Мы должны себя спросить так: почему существовал Шекспир в XVII столетии, а почему буржуазия теперь не может дать Шекспира? Почему существовали великие писатели в XVIII столетии и в начале XIX? Почему нет теперь таких великих писателей, как Гёте, Шиллер, Байрон, Гейне и хотя бы Виктор Гюго?..
Достаточно прочесть «Кориолана» или «Ричарда III», чтобы увидеть, какую громадную страсть, какое напряжение изображает художник. Достаточно прочесть «Гамлета», чтобы увидеть, что перед художником стоял великий вопрос: куда идет мир? Художник бился над этим вопросом. Он говорил: увы, мне приходится выбитый из колеи мир ввести обратно в норму, но он жил этими великими вопросами.
Когда Германия в XVIII столетии выходила из периода своего полного изнеможения, когда она спрашивала себя, где выход, – а выход был в объединении, – она родила Гёте, родила Шиллера.
Когда писатель может относиться к действительности утвердительно, он может дать правдивую картину этой действительности.
Диккенс дал нам неприглядную картину рождения английского промышленного капитализма, но Диккенс был убежден, что промышленность есть благо, что промышленный капитал поднимет Англию на более высокую ступень, и поэтому Диккенс мог показать приблизительную правду этой действительности. Он ее смягчал своим сентиментом, но в «Давиде Копперфильде» и др. дал такую картину, по которой читатель и теперь видит, как родилась современная Англия.
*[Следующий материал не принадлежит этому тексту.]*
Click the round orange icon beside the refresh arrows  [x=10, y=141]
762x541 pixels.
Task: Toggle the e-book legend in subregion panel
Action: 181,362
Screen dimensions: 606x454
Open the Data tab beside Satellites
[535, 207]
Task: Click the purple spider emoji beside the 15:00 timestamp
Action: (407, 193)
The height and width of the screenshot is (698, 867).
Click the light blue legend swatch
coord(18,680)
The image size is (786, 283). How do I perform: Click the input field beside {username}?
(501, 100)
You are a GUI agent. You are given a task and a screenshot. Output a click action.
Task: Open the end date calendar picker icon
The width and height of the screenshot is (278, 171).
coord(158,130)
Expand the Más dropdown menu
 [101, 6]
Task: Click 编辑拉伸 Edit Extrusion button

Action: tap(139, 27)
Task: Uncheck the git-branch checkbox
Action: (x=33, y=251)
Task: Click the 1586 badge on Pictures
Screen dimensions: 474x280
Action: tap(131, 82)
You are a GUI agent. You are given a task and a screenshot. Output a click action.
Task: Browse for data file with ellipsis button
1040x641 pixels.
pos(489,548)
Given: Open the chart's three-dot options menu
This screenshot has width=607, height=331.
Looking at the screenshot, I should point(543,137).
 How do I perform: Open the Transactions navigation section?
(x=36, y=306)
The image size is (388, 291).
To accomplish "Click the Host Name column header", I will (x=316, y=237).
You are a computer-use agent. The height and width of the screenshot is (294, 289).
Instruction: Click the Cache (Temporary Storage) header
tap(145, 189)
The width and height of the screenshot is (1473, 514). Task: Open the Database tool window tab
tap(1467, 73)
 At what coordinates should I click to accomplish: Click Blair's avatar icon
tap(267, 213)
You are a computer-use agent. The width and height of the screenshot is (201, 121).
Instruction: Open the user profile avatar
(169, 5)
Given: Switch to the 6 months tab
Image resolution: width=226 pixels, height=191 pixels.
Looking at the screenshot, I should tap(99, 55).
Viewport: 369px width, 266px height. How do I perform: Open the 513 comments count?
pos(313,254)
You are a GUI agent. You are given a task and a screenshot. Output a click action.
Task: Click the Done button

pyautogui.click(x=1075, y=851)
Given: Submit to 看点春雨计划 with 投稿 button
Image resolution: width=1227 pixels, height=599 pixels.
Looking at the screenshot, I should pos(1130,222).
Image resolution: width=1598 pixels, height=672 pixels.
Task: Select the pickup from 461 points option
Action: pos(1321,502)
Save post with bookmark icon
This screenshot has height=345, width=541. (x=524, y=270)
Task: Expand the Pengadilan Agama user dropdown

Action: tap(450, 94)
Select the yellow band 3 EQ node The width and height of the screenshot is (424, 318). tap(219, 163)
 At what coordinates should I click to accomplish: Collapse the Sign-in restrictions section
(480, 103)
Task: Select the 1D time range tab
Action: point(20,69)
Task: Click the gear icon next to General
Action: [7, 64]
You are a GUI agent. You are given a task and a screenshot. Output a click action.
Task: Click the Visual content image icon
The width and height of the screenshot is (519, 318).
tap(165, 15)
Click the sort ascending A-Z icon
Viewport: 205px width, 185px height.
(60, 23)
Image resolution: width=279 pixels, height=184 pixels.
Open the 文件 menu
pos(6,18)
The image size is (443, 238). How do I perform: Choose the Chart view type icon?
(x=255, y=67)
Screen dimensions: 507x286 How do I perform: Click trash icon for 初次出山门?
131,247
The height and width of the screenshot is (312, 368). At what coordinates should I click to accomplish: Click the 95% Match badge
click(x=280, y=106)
Искусство почти построенного социализма есть искусство, утверждающее социалистическую действительность. Оно создается художниками, которые не видят никаких трещин в основах социалистического общества и верят, что оно есть единственно возможное и разумное общество. Тот факт, что их вера истинна, не влияет (что бы ни говорили проповедники авангарда) на средства изображения социализма. Подлинное социалистическое искусство утверждает действительность, а искусство, утверждающее действительность, – реалистическое по определению (в том смысле, в каком реалистическими являются произведения Эсхила, Софокла и Аристотеля). Как писал Луначарский, классическая архитектура рациональна и правильна «совершенно независимо от эпох». «После того как классика замерла в романтике, переходившей к готике, она, приспособляясь к новым условиям жизни, воскресла как сам собою разумеющийся стиль разума и радости в эпоху Ренессанса; лежа по существу в глубине барокко и рококо, которые явились некоторыми своеобразными вариантами классики, – вновь воскресла уже в стиле Людовика XVI и потом крепла в эпоху революции и ампира, сумев, в виде этого стиля ампир, еще раз необычайно широко распространиться по всей Европе». И как писал Алексей Толстой, тоже имея в виду архитектуру, искусство победившего социализма есть «пересмотр античной культуры» посредством «пролетарского Ренессанса». Оно более цельно и гармонично, чем «героически-абстрактное» искусство настоящего дня, и несравненно более жизнеспособно, чем пропитанное иронией буржуазное искусство (которое любуется на людей из подполья и верит, что трещины неизбежны, молодость обречена, а время циклично). Нет такого определения социалистического реализма, которое не относилось бы к «Фаусту». После того как со здания социализма были сняты первые леса, советские писатели взялись за описание его красоты методом, независимым от эпох. Alles Vergängliche ist nur ein Gleichnis. Все быстротечное – символ, сравнение.